Gerraint thought about Uwaine’s wife. Uwaine brought her home not long after that business with the Graal cleared up. She was a Saxon, a buxom blond with just the right amount of freckles, as like to Greta as one might find. Neither Gerraint nor Uwaine ever said anything about that. Uwaine’s mother never got used to her as long as she lived, but their neighbor, Morgana was good to her, and she and Morgause became friends. Odd how things sometimes worked out. The girl, fifteen years younger than Uwaine, but in the last thirteen years or so she gave him two sons and two daughters so Gerraint supposed there were no complaints.
“George.” Gerraint said suddenly, as he brought up the rear, leading his charger with the wrapped hoof. “Seems to me I recall a George in British history. Can’t remember any details, though. I suppose that chapter is not yet written.” He got silent for a moment before he shouted. “For England, Saint Michael and Saint George!” He quieted. “No idea what that means.”
They arrived at the village of Swindon the following evening. Constance made them as welcome as she could. She turned the servants toward a flurry of activity which Gerraint called unnecessary.
“Majesty,” Constance said. “I had no word you were coming.”
George looked up at the word “Majesty,” but he said nothing.
“I wasn’t,” Gerraint admitted. “You know at my age I would rather be home with Enid, or out fishing, but Arthur called, and I thought to take the long way around to visit my old friend.”
Constance looked pained. She looked away and nearly let go of some tears. “My Lord passed away last winter,” she said. “It was a mercy. He stayed helpless in bed for too many years. He begged me not to tell anyone or send word.”

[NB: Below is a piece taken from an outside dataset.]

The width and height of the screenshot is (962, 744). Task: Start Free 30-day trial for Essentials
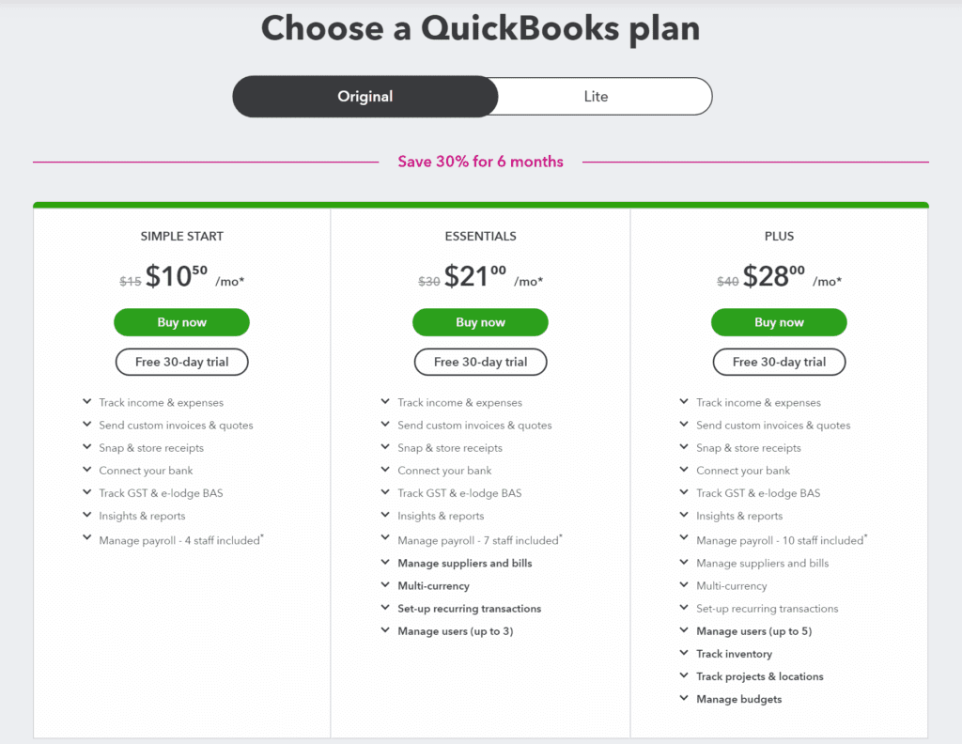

Gerraint reached out and held the old woman, and she did let out a few tears.
“I’m very sorry,” Bedivere said.
Shortly, Constance led them to the graveside to pay their respects. “The swiftest of men. Steadfast as a rock.” Gerraint named him, while George got the little cross his mother had worn around her neck out of his pouch and spent a few moments in silent prayer. After, as they returned to the house, George turned to Bedivere.
“The famous Bedwyr of Arthur.” He was just checking. Bedivere affirmed. “And Gerraint, King of Cornwall, the terror of Badon and the Lion of Cornwall,” he finished.
“Exactly,” Bedivere said.
“Praise God’s good hand for placing me in your company,” George said. “I could not have asked for more.”

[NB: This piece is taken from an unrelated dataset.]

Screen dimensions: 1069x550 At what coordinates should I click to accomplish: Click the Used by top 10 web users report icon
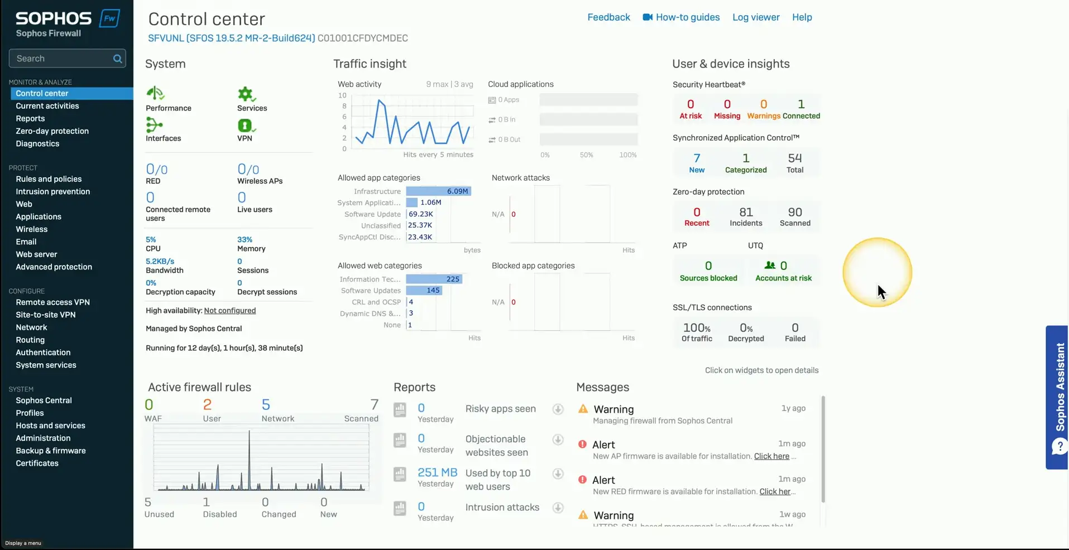tap(400, 474)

Gerraint overheard, but he chose silence. He did not act as such a terror anymore, and he never was as much as the tales said. He wondered, looking around the village of Swindon, seeing mostly old men and women, what would become of Britain after his days? Loth had gone, and now Bedwyr. What would come when Arthur died? He wondered if that might have been why Arthur sent for him. Perhaps Arthur was dying. He tried not to think too hard on that.
After two days of good food and two nights of soft beds, with Bedivere no longer in danger of opening his wound, provided he behaved himself, the three travelers continued toward Bath and Badon where they would ride around the point of the channel and head for Caerleon. George rode most of the way in silence and only asked once why Gerraint insisted on stopping every couple of hours to walk around.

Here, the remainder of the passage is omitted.